Das Handbuch hält sich weitgehend an die Leitlinien für psychosoziale Unterstützung in Katastrophenfällen des Ständigen Interinstitutionellen Ausschusses der Vereinten Nationen (IASC) und steht auf der IASC-Website zur Verfügung. Es soll zu einer besseren Unterstützung von Flüchtlingen und Vertriebenen durch eine effektivere Zusammenarbeit mit örtlichen Glaubensgemeinschaften und religiösen Führungspersonen in humanitären Katastrophenfällen beitragen. Im Mittelpunkt stehen dabei die Glaubensperspektive und die Bedürfnisse der Vertriebenen selbst und nicht die konfessionelle Ausrichtung oder säkulare Natur der humanitären Organisation, die diese Hilfe leistet.
Hilfen für praktische Fragen aufzeigen
Die Leitlinien sprechen das Thema der Religionssensibilität für das gesamte Spektrum der humanitären Hilfsmaßnahmen an. Bei der Rücksichtnahme auf die religiöse Identität geht es nicht nur um die Spiritualität derjenigen Menschen, die vor Katastrophen und Kriegen fliehen, oder um psychologische, medizinische und soziale Belange, sondern um ganz praktische Probleme wie geeignete Nahrungsmittel, Unterkünfte und Versammlungsorte.
„Unsere Pilotprojekte haben gezeigt, dass Religion eine wirkmächtige Kraft sein kann, um in Notfällen mit schwierigen Situationen klarzukommen und Widerstandskräfte zu mobilisieren. Sie kann aber auch eingesetzt werden, um schädliche Praktiken zu fördern oder humanitäre Programme zu konterkarieren“, sagt IRW-Geschäftsführer Naser Haghamed. „Unser Handbuch will humanitäre Organisationen anleiten, in ihrem Umgang mit örtlichen Akteuren, die einen konfessionellen Hintergrund haben, den ‚Do-no-harm‘-Grundsatz zu befolgen.“
In diesem Kontext beschreiben die Leitlinien den Umgang mit einem Menschen, der das Trauma einer Krise durchlebt hat, und welche Probleme sich daraus für ihn, seine Religion und seinen Glaubenshintergrund ergeben. Das Handbuch will auch Menschen darin leiten, wie sie durch ihren Glauben zu psychosozialer Gesundheit finden, und die praktischen Maßnahmen beschreiben, mit denen Glaubensgemeinschaften unterstützende Aufgaben wahrnehmen können.
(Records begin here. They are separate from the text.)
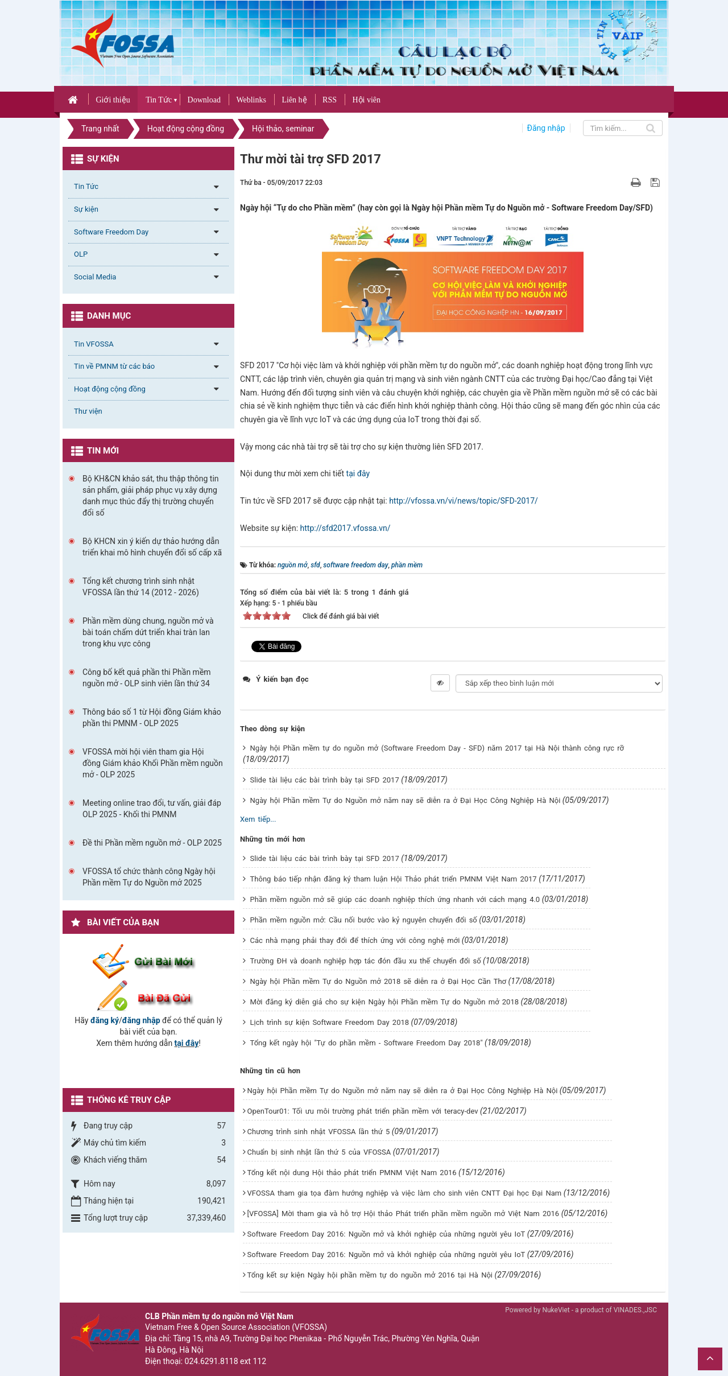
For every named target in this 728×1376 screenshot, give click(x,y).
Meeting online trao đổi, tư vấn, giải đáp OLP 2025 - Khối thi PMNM (151, 808)
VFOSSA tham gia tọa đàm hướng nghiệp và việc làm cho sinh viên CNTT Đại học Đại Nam (404, 1193)
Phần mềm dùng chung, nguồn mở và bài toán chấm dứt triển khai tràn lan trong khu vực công (148, 632)
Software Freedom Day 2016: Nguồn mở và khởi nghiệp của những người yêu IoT (386, 1234)
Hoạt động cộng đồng (110, 389)
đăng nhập (141, 1020)
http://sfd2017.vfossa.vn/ (345, 528)
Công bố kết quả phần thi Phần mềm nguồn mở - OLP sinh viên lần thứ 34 (146, 678)
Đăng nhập (546, 128)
So können humanitäre Organisationen im Bereich der Gesundheitsversorgung über die örtlichen Glaubensgemeinschaften wichtige Botschaften verbreiten und mit örtlichen Religionsführern dafür sorgen, dass bei der psychosozialen Betreuung wichtige Grundsätze der Religionssensibilität befolgt werden. Sie können mit religiösen Autoritäten auch daran arbeiten, soziale Normen zu ändern und damit schädliche Bräuche wie Kinderehen oder weibliche Genitalverstümmelung abzuschaffen.
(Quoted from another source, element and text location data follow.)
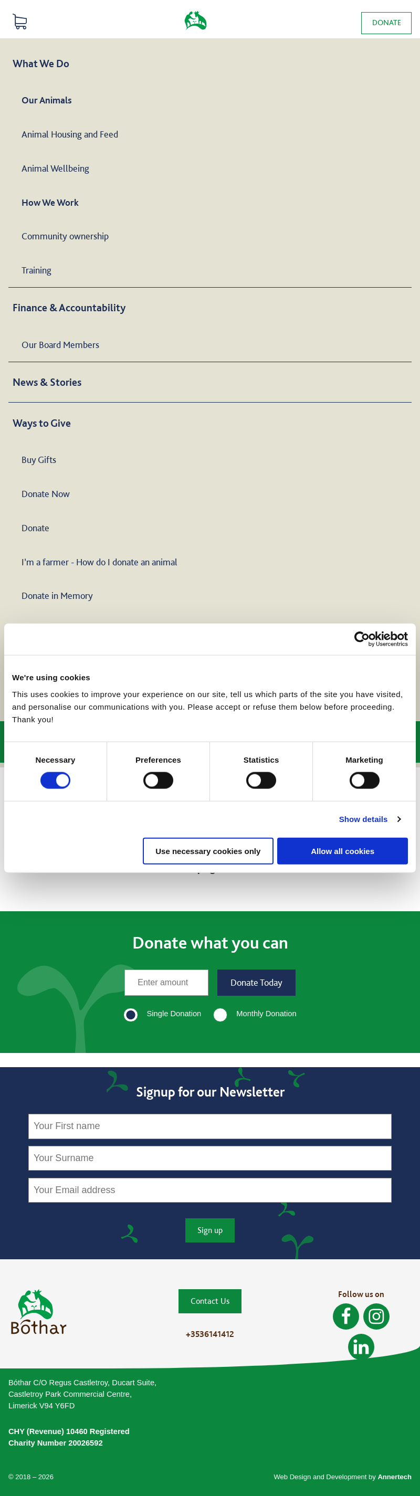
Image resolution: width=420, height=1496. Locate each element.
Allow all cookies (342, 850)
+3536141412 (210, 1334)
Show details (363, 819)
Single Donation (174, 1013)
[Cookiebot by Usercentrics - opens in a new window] (362, 639)
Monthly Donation (266, 1013)
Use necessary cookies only (207, 850)
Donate (386, 22)
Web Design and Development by (343, 1477)
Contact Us (210, 1300)
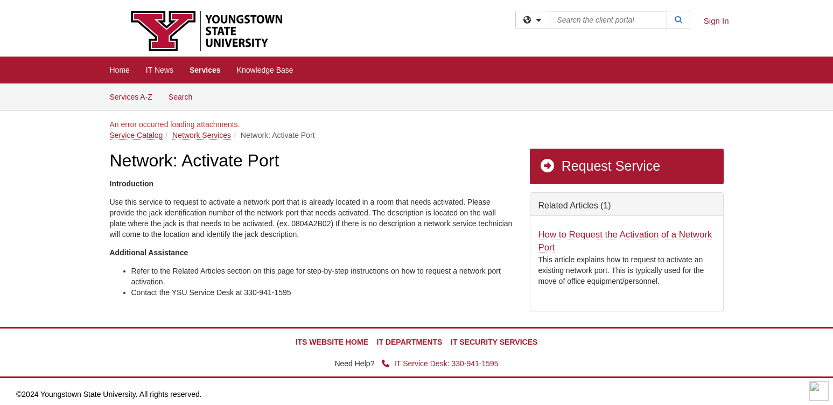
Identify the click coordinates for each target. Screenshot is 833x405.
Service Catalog (136, 135)
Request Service (600, 165)
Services (205, 70)
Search (184, 96)
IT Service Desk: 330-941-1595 (440, 363)
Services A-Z (131, 97)
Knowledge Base (265, 70)
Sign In (716, 20)
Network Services (201, 135)
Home (120, 70)
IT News (159, 70)
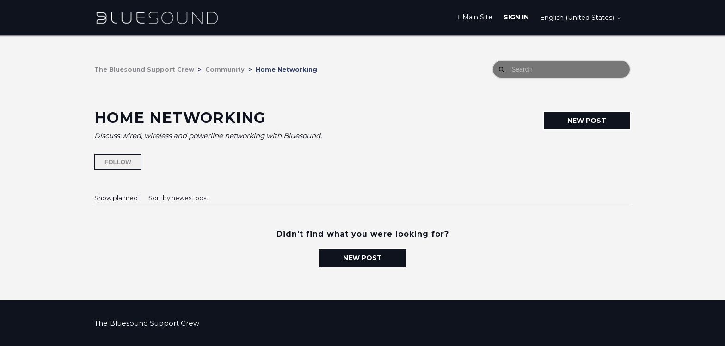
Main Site (475, 17)
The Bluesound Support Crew (144, 69)
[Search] (561, 69)
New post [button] (586, 120)
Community (225, 69)
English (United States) (580, 17)
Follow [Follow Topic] (117, 161)
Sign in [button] (516, 17)
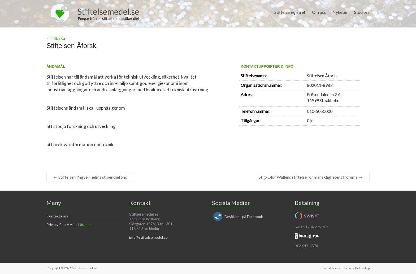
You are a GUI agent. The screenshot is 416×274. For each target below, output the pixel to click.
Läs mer (84, 224)
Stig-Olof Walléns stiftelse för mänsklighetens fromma (311, 176)
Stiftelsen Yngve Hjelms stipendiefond (90, 176)
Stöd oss (362, 12)
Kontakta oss (57, 216)
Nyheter (340, 12)
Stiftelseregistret (289, 12)
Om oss (319, 12)
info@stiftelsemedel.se (148, 237)
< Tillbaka (55, 38)
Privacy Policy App (61, 224)
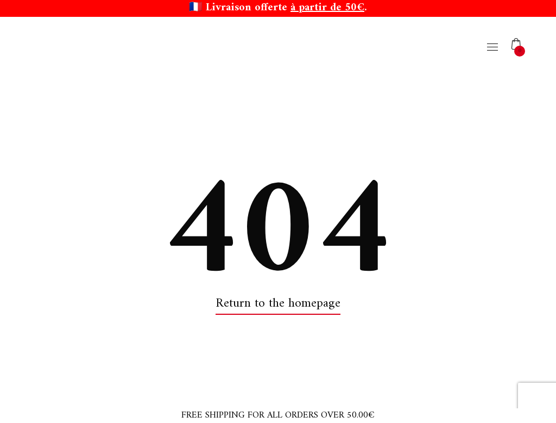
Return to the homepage (278, 304)
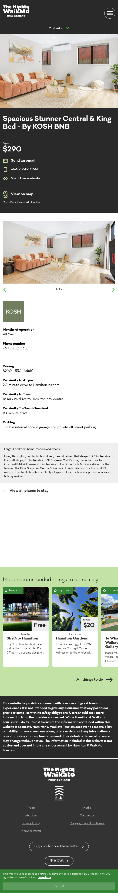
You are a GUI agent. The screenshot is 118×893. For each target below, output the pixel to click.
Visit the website (22, 178)
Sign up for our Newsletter (56, 846)
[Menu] (109, 13)
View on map (18, 194)
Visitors (55, 28)
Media (87, 808)
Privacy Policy (31, 823)
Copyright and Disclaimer (87, 823)
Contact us (87, 815)
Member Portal (31, 831)
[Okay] (59, 886)
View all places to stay (26, 491)
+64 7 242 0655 (21, 170)
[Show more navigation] (67, 28)
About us (31, 815)
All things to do (94, 679)
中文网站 (57, 861)
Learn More (44, 877)
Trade (31, 808)
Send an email (19, 161)
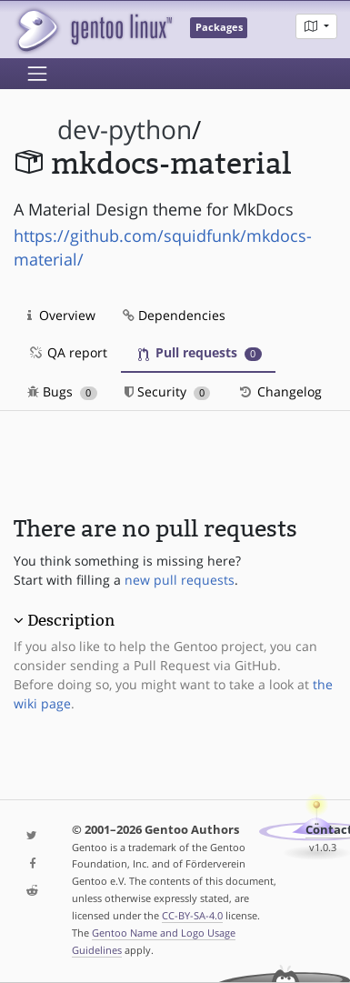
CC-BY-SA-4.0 (192, 915)
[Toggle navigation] (37, 73)
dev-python (124, 129)
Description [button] (71, 620)
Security (168, 391)
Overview (61, 315)
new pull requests (180, 579)
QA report (67, 352)
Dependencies (174, 315)
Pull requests (200, 352)
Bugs (62, 391)
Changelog (279, 391)
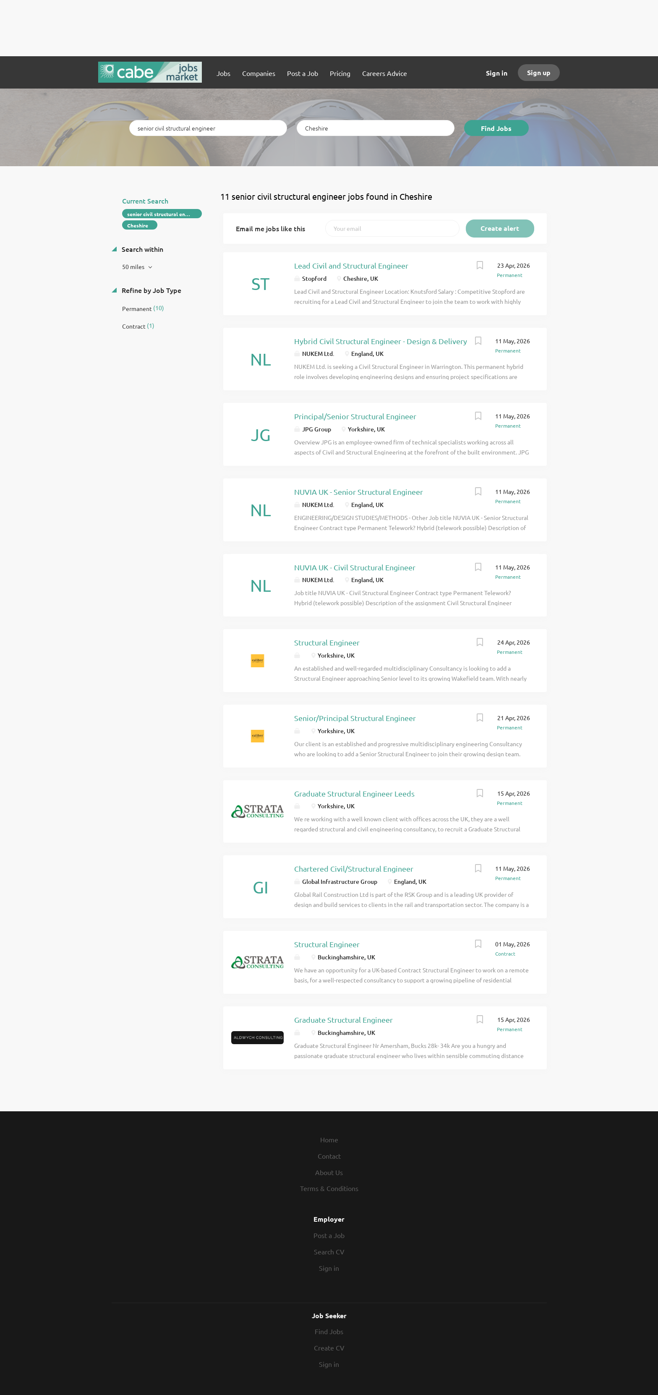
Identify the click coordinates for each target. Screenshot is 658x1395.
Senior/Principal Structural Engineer (355, 717)
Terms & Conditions (329, 1188)
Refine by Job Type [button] (150, 290)
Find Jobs (496, 128)
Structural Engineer (327, 642)
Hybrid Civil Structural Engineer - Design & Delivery (380, 341)
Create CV (329, 1347)
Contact (329, 1156)
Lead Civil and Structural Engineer (351, 265)
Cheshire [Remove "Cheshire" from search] (137, 225)
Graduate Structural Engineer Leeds (354, 793)
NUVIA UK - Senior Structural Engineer (358, 491)
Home (329, 1139)
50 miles (134, 266)
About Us (329, 1172)
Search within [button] (141, 248)
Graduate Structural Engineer (343, 1019)
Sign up (539, 72)
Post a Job (329, 1235)
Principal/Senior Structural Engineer (355, 416)
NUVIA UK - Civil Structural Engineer (354, 567)
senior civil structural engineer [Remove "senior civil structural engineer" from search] (163, 214)
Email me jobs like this (270, 228)
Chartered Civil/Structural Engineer (353, 868)
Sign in (496, 72)
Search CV (329, 1251)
Die Leitlinien haben sich bereits im praktischen Einsatz in Afrika, Asien und dem Nahen Osten bewährt und profitieren von der Zusammenarbeit mit dem Hohen Flüchtlingskommissariat der Vereinten Nationen (UNHCR) und dessen Unterstützung sowie mit dem IFRC, der Schwedischen Kirche, HIAS und World Vision.